Personal information
- Full name: Percy Alan Jones
- Born: 20 January 1908 Wangaratta, Victoria
- Died: 14 March 1960 (aged 52)
- Original teams: Wangaratta, Hume Weir (O&MFL)
- Position: Full forward

Playing career^{1}
- Years: Club / Games (Goals)
- 1929: Geelong / 2 (3)
- ^{1} Playing statistics correct to the end of 1929.

= Percy Jones (footballer) =

Australian rules footballer (1908–1960)

Percy Alan Jones (20 January 1908 – 14 March 1960) was an Australian rules footballer who played with Geelong in the Victorian Football League (VFL).

Originally from Wangaratta, Jones played in Wangaratta's 1925 Ovens & Murray Football League premiership under coach, Percy Rowe.

Jones crossed to the Hume Weir Football Club in 1926 (most likely for work during the construction of the Hume Weir), then was recruited to Geelong via Hume Weir Football Club in the Ovens & Murray Football League, after kicking 104 goals in 1928

Jones commenced training with Geelong in March, 1929 and made his senior VFL debut in June, 1929, in round eight, against Hawthorn, kicking two goals, then played again in round nine, against South Melbourne, kicking 1 goal.
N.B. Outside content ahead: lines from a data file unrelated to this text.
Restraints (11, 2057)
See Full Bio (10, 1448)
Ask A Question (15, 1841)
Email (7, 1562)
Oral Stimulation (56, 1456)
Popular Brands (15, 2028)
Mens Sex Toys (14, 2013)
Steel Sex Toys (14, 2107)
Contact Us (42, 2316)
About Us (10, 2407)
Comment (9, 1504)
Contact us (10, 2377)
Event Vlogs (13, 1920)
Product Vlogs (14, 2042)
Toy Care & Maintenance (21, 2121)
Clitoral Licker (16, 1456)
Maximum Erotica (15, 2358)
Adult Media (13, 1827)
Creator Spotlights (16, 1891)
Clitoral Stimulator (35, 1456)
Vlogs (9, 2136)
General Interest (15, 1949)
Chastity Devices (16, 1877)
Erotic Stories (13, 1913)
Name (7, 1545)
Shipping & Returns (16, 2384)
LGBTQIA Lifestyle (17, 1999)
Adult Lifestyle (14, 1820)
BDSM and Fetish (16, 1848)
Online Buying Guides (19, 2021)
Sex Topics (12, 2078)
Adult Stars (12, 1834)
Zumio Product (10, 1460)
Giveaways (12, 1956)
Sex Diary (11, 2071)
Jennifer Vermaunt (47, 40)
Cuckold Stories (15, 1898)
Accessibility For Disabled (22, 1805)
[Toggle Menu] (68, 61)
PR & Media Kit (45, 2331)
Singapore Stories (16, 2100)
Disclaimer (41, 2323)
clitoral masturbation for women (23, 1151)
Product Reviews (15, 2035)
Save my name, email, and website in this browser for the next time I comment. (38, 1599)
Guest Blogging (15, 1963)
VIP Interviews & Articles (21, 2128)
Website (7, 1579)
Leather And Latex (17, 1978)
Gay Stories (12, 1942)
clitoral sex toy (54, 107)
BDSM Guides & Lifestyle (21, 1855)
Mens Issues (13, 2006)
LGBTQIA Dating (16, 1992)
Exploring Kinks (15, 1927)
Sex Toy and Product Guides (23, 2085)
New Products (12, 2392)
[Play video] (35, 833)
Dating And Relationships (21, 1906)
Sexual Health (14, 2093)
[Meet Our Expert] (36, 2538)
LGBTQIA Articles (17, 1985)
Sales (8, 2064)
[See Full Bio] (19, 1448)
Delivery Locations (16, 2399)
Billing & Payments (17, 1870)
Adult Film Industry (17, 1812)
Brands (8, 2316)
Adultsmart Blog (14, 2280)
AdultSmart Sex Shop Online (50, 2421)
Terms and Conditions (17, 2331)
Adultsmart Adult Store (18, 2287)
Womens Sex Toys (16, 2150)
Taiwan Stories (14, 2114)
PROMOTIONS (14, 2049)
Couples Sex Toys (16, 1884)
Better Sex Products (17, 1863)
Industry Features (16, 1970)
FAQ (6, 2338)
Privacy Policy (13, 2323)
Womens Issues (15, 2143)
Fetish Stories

Jones kicked four goals in Weir United's 1931 Ovens & Murray Football League grand final win against West Albury.

Jones kicked four goals for Border United FC (Albury) in their 1933 Ovens & Murray Football League one point grand final loss to Wangaratta, after earlier kicking 11 goals against Rutherglen in round nine. Jones finished with 60 goals in 1933.

==Family==
The son of Rowland Herbert Jones, and Maud Lucy Jones, née Vincent, Percy Alan Jones was born at Wangaratta, Victoria on 20 January 1908.